The Navajo Mug is owned by Longview country singing sensation Ian Tyson, and is a play on the title of his 1986 song Navajo Rug. There are a couple of great places for some wholesome grub like the Longview Steakhouse or Memories Inn and, at the end of the main strip, there’s a fab jerky shop that has fed the likes of Clint Eastwood and a crew of Mount Everest climbers. Owner Len Kirk, who is currently selling Longview Jerky Shop to his son Tom, told me he has 21 flavours of Alberta meat – which my dad exclaimed was "enough to kill a horse!" Family man Len admitted he has watched Brokeback Mountain, but could only describe it as "different."

Down the road from Longview is the Bar U Ranch National Historic Site with its traditional buildings and machinery. Throughout the summer you can go hog-wild at loads of events like blacksmithing and polo competitions.

We headed north to Turner Valley. On our way, my dad told me how, during the early- to mid-1900s, the land leading to Turner Valley was so dotted with flaming rigs they lit up the night sky, leading to the nickname Hell’s Half Acre.
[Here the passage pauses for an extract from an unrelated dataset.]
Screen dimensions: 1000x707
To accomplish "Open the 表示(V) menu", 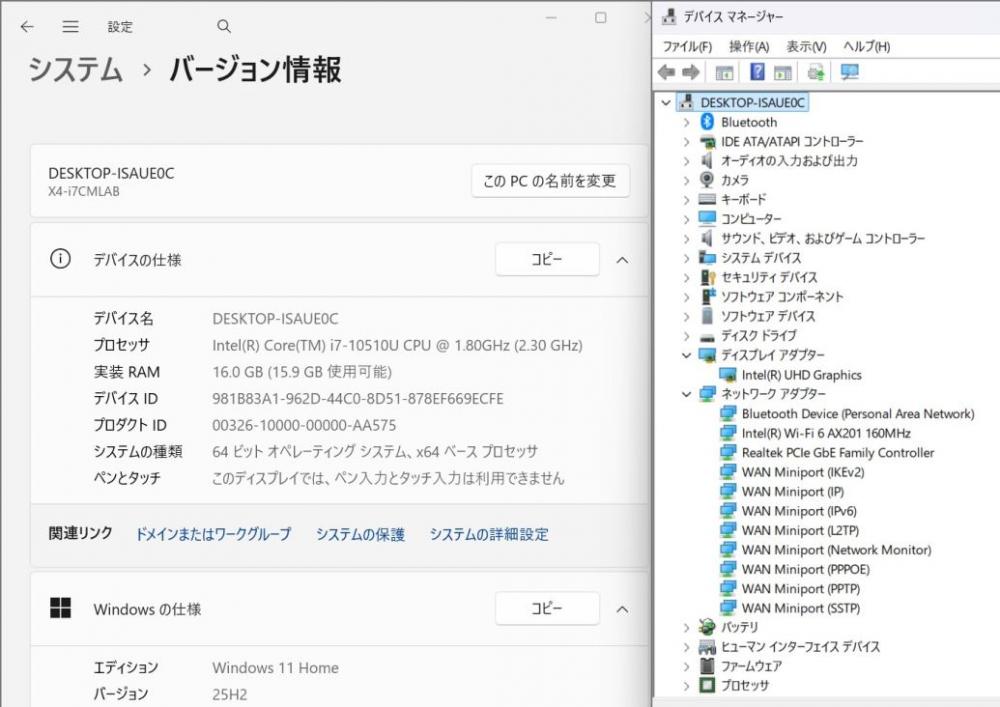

The birthplace of Alberta’s oil and gas industry, Turner Valley today pays homage to its roots with a number of replica rigs dotted between its craft and coffee houses. The Turner Valley Gas Plant is situated not far from Sunset Boulevard, where visitors can see how gas was processed there in the good old days.

With all this oil and gas history, it’s not so difficult to see why Gomersall had a problem with Trudeau’s National Energy Policy, which many in the West blame for crippling the province’s economy in the ’80s. Nowadays, though, it’s the oil and gas boom that threatens the charming life in cowboy country, with the ever-increasing threat of big businesses moving in and taking away the small-town feel. Okotoks, with its giant Walmart and massive population growth, exemplifies just how Brokeback country’s raw Western character is being transformed. Six years ago it, too, was a quirky little country town. Now it is a smaller version of Calgary. And with a big Rona hardware store set to open in Black Diamond this summer, it looks like the epidemic could be spreading.

"When I was still on the council up until three years ago, we had a chance to make it mandatory for all the buildings to be in traditional style," Garriott said, worriedly twisting his curly moustache. "But people feared that if we did that businesses wouldn’t come here. In reality, it’s the old west feel that brings visitors from around the world to Black Diamond – I’m afraid that could all change." Get out and enjoy cowboy country while you still can.